Le retour (truculent) du personnage récurrent du blog du Père Jorge González Guadalix, ex-curé madrilène désormais curé de la Sierra. La brave Rafaela, avec son robuste bon sens de femme du peuple refuse de retourner à l’église tant que celle-ci n’aura pas été désinfectée de ses très méchantes bestioles. Mais de quelles petites bêtes parle-t-elle, au juste ?

Illustration: Perpetua (I promessi sposi)

Rafaela n’a pas confiance dans les petites bêtes (*) de l’église.

Père Jorge González Guadalix
« De profesion, cura« 
3 mai 2020
www.infocatolica.com/blog/cura.php
Traduction de Carlota

Il y a quelques jours, le Père Jésus (**) s’est pointé au village. C’est à peine s’il vient par ici et encore moins en période de confinement. En temps ordinaires, il dit la messe dans une localité  plus grande et il se limite à passer à l’occasion au village où vit Rafaela, pour faire un tour dans l’église et voir si tout est en ordre.

Ce fut une surprise pour lui de croiser Rafaela dans une rue. Mais elle lui dit que les interdictions de circuler avaient été levées et qu’ils avaient maintenant le droit de sortir se promener un petit moment, et en plus sans horaire imposé.

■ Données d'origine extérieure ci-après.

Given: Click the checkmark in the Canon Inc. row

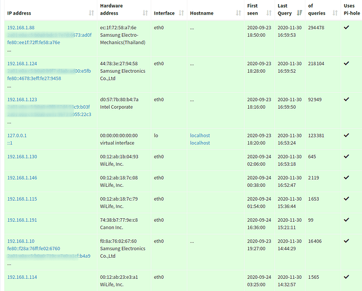Looking at the screenshot, I should [x=346, y=219].
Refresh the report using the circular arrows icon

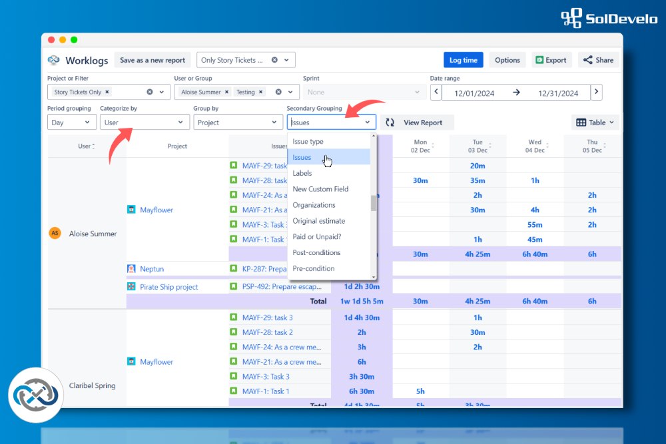click(x=390, y=122)
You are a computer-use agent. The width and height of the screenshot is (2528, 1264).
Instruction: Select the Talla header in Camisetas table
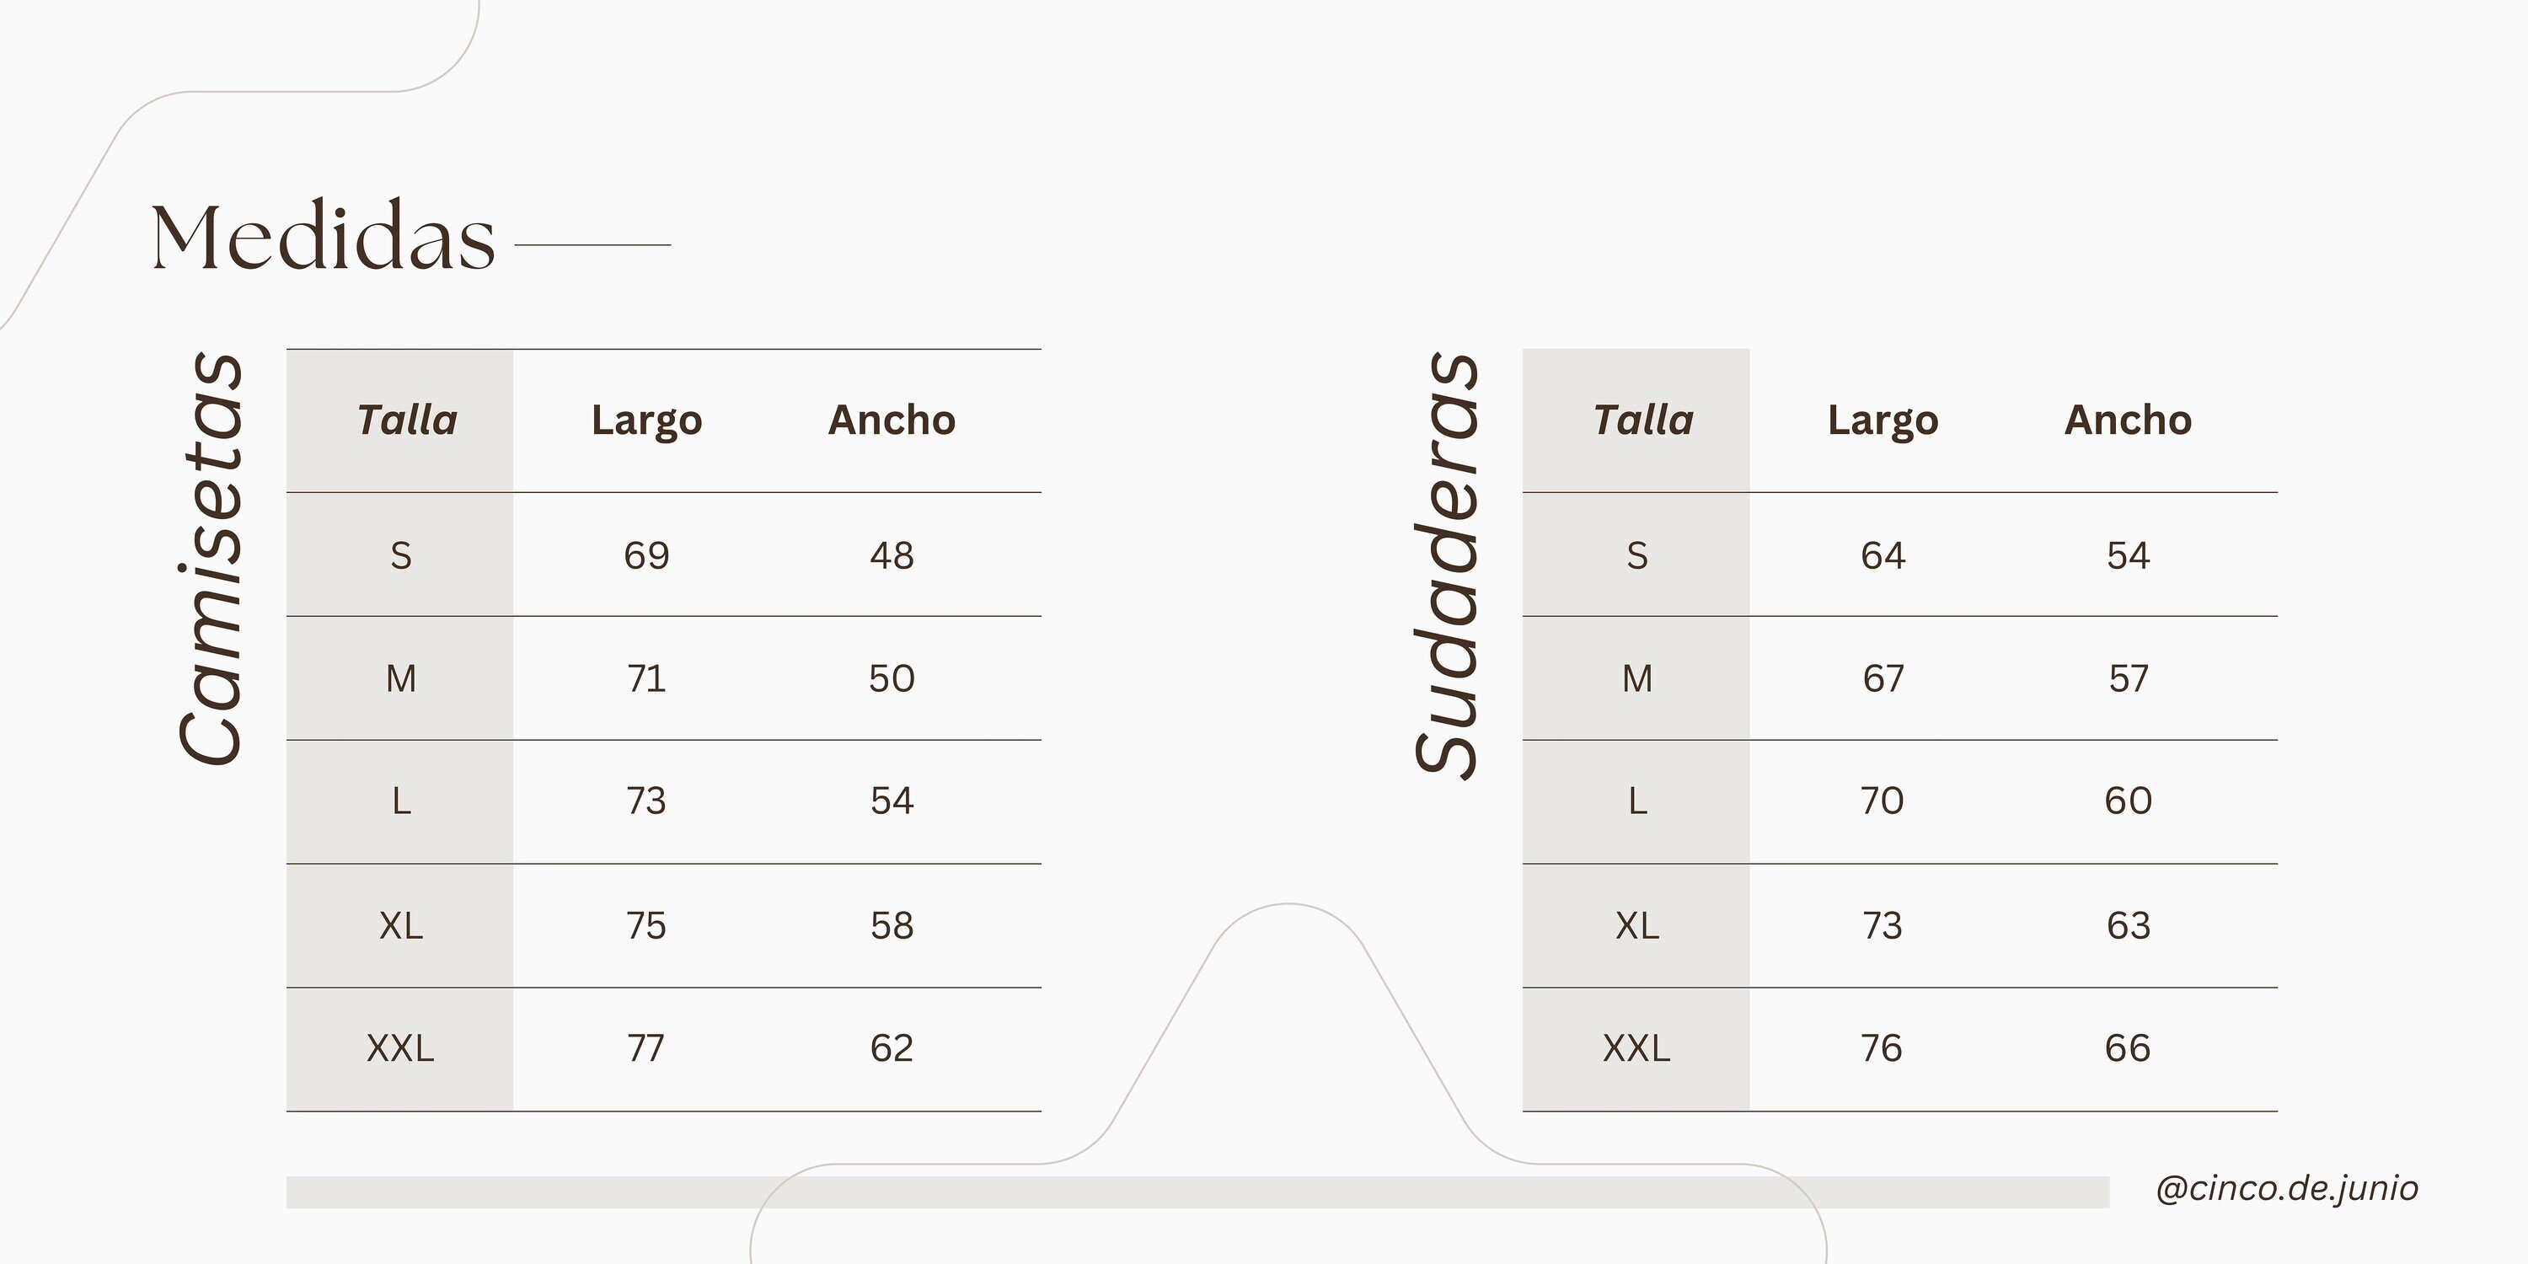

-Rafaela, est-ce que tu sais qu’à partir du 11 (mai) nous pourrons célébrer la messe ?

– Oui, ils l’ont dit à la télé.

– Il faudra être prudent, nous n’aurons droit qu’à un tiers de la capacité d’accueil

– Un tiers? Je voudrais bien voir cela !

– Pour sûr, Rafaela. Rafaela, cela serait bien de faire un tour de l’église après deux mois…

-Vous voulez dire le ménage?

– Oui, même si c’est seulement un petit peu de ménage, la poussière, mettre des fleurs…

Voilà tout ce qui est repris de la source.